**What you need to do**
Give every line of the data again, unchanged, but with no pictures.

......

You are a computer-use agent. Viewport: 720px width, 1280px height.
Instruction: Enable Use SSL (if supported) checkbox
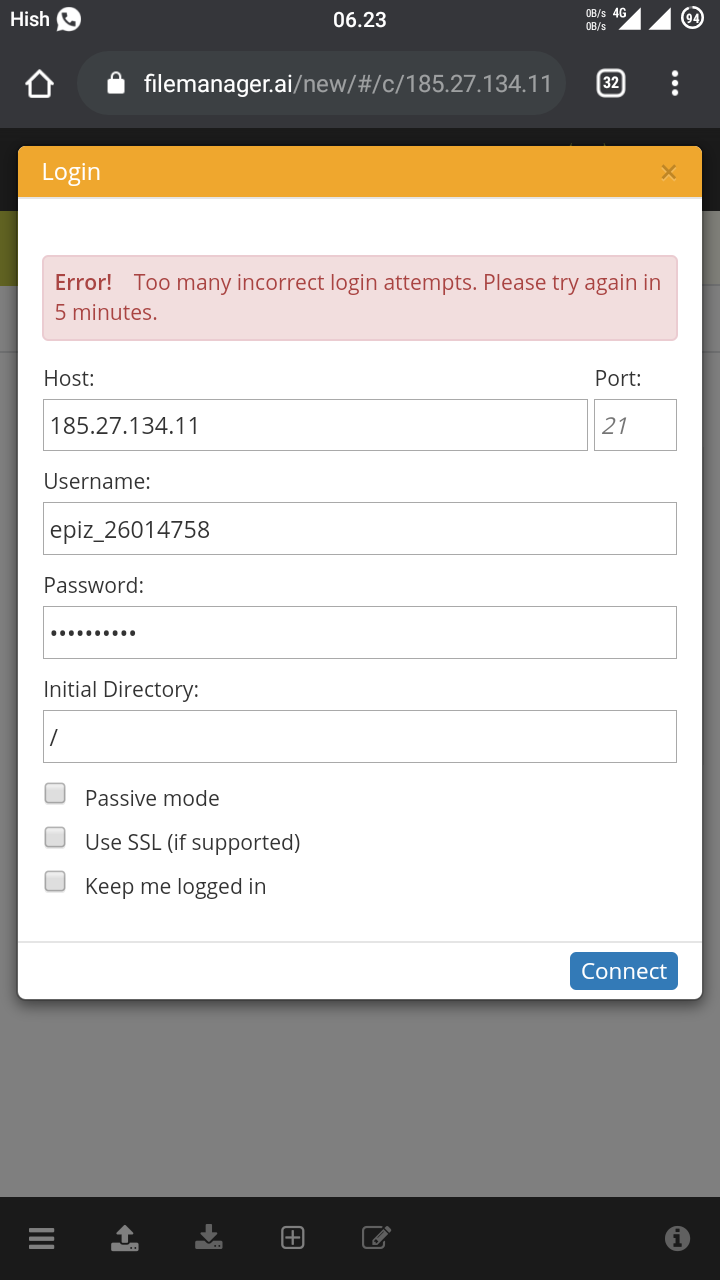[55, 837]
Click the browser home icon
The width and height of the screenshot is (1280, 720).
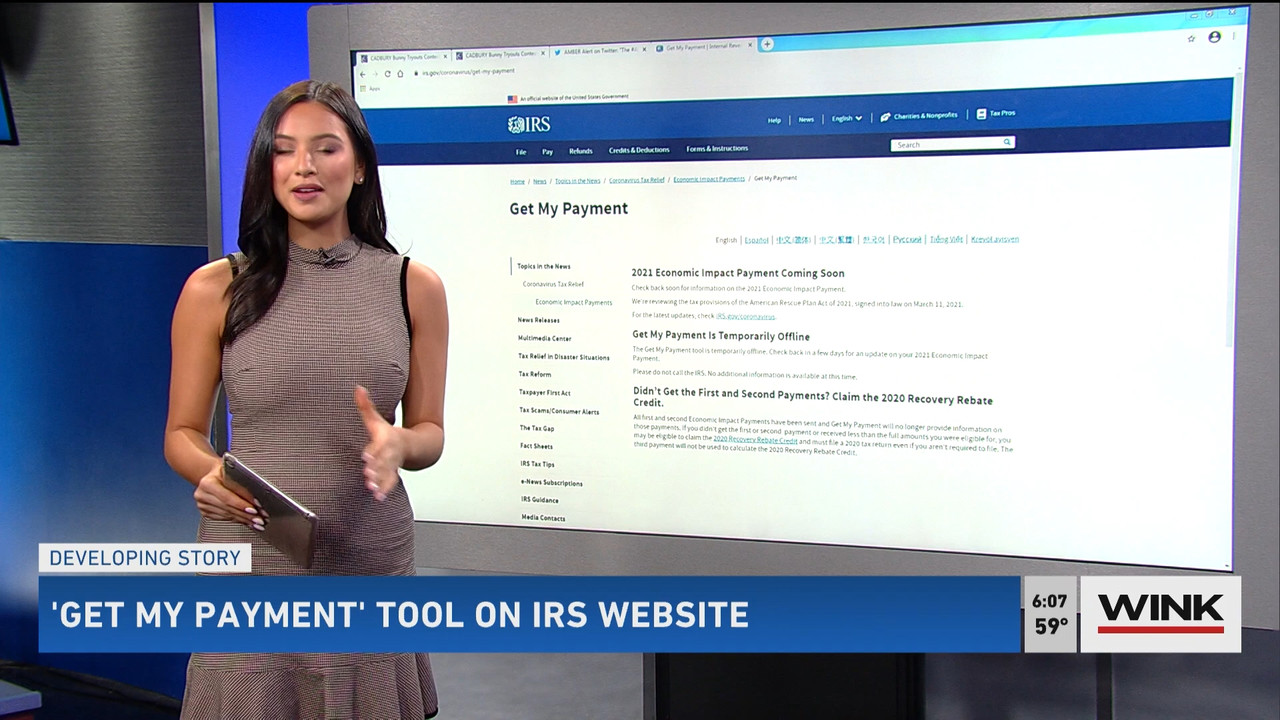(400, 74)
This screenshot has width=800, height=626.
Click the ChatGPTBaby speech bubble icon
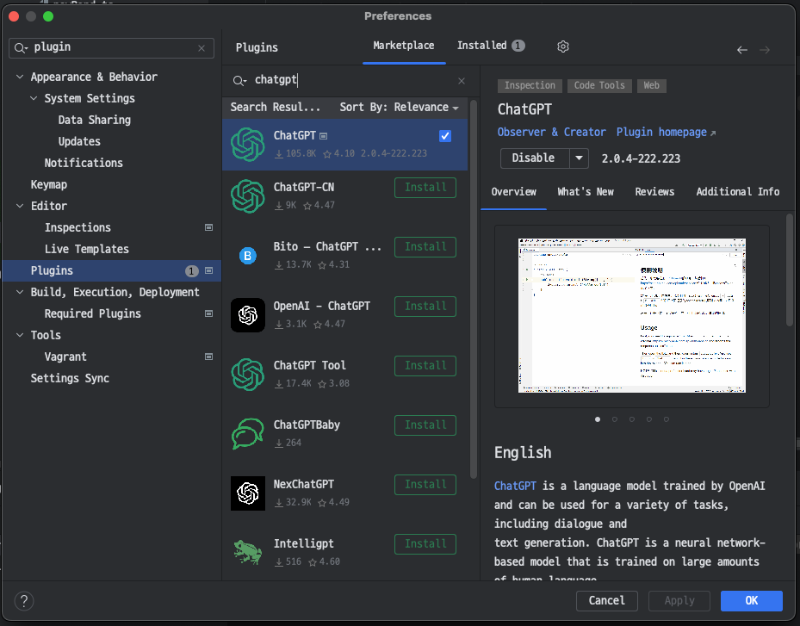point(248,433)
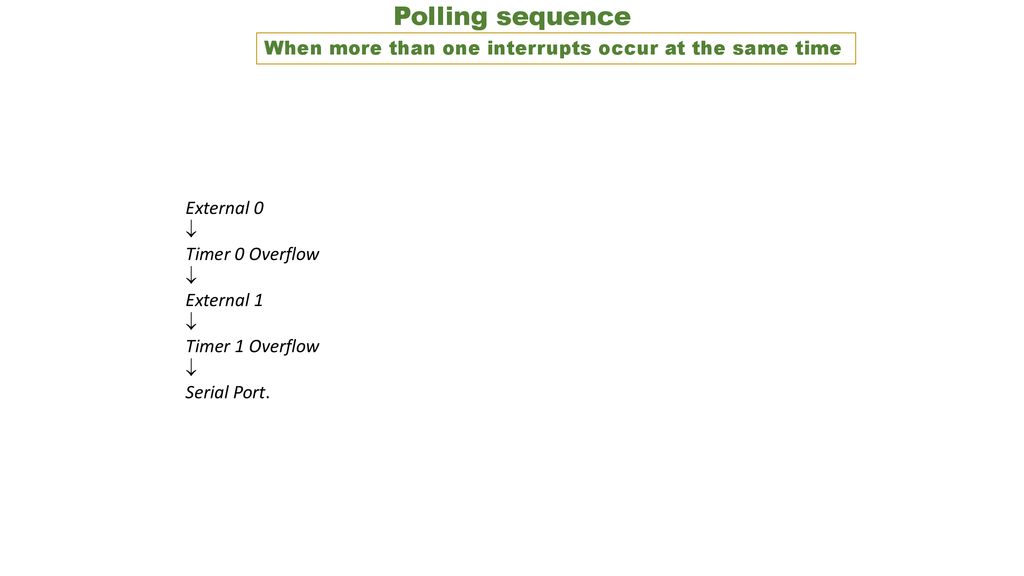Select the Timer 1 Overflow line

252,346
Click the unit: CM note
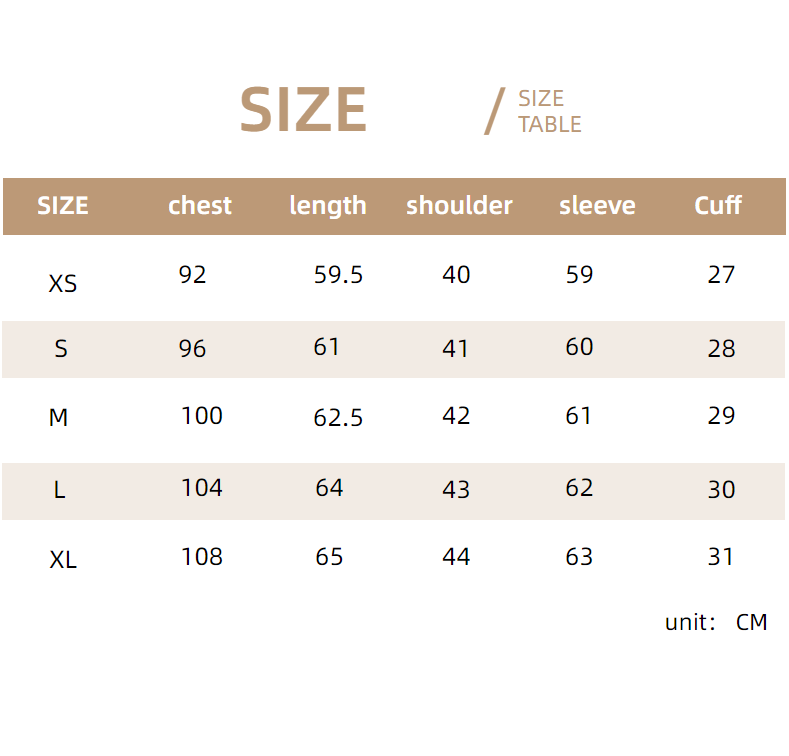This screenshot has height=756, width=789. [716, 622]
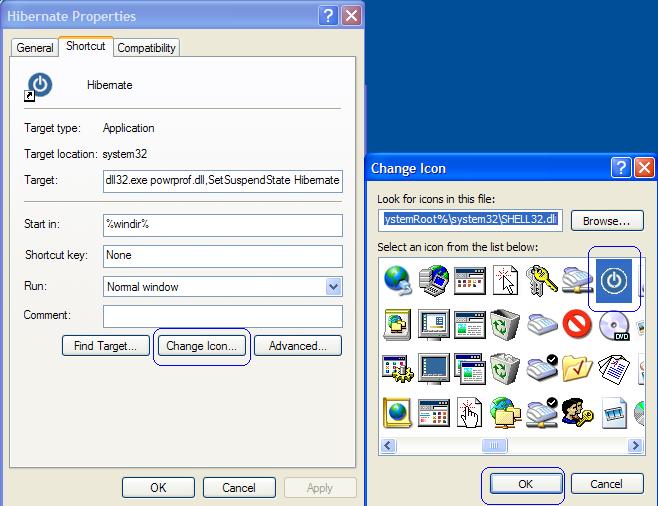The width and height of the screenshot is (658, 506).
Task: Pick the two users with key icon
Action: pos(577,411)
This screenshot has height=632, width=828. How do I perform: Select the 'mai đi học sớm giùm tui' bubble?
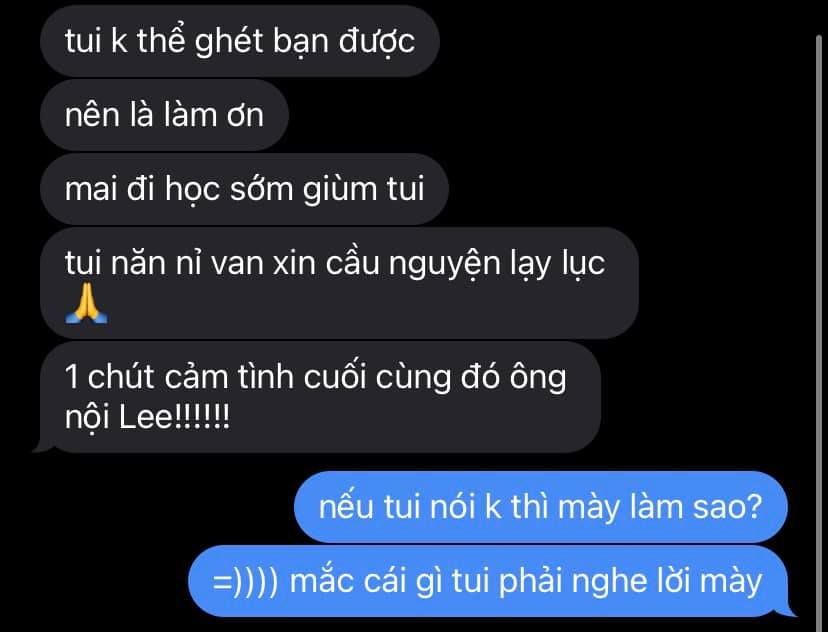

......

**Answer to the problem**
You are a computer-use agent. Viewport: 720px width, 1280px height.
Instruction: Enable Use SSL (if supported) checkbox
[55, 837]
Click the browser home icon
The width and height of the screenshot is (1280, 720).
(400, 74)
This screenshot has width=800, height=626.
Click the ChatGPTBaby speech bubble icon
point(248,433)
Select the Timer 1 Overflow line

252,346
Click the unit: CM note
This screenshot has height=756, width=789. [716, 622]
The width and height of the screenshot is (658, 506).
Task: Pick the two users with key icon
Action: pos(577,411)
This screenshot has height=632, width=828. How do I perform: Select the 'mai đi học sớm giùm tui' bubble?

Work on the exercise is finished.